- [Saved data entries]
____
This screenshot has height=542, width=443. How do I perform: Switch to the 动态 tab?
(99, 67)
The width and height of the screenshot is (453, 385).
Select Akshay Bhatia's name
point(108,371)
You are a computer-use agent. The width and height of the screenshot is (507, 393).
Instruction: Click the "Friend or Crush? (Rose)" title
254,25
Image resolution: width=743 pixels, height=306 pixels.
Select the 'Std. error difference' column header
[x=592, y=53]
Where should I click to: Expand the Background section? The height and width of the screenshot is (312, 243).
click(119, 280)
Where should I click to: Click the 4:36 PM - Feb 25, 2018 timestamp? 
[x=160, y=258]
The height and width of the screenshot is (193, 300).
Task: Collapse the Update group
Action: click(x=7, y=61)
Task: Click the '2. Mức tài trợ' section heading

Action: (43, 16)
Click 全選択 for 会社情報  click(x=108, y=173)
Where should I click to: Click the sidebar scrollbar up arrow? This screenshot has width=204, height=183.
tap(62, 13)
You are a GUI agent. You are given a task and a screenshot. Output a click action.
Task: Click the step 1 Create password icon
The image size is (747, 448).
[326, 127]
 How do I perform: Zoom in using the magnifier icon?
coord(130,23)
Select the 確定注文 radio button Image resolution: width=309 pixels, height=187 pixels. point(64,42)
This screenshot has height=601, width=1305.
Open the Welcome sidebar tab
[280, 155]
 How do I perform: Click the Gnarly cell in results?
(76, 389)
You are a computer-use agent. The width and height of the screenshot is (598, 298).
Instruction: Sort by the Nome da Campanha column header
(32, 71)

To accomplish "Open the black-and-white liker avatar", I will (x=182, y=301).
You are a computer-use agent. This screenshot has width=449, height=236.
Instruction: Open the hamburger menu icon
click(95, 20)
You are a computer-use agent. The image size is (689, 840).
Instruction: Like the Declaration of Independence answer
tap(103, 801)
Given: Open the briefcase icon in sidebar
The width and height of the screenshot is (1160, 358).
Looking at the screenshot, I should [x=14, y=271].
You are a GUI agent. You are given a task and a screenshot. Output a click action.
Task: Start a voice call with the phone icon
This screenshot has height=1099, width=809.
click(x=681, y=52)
____
- [What you need to do]
Wherever the string "agent" appears in a line of the records, copy that line.

- [Task response]
You are a computer-use agent. The width and height of the screenshot is (507, 393).
You are a GUI agent. You are given a task and a screenshot. Output a click action.
You are a computer-use agent. The width and height of the screenshot is (598, 298).
You are a computer-use agent. This screenshot has width=449, height=236.
You are a computer-use agent. The image size is (689, 840).
You are a GUI agent. You are given a task and a screenshot. Output a click action.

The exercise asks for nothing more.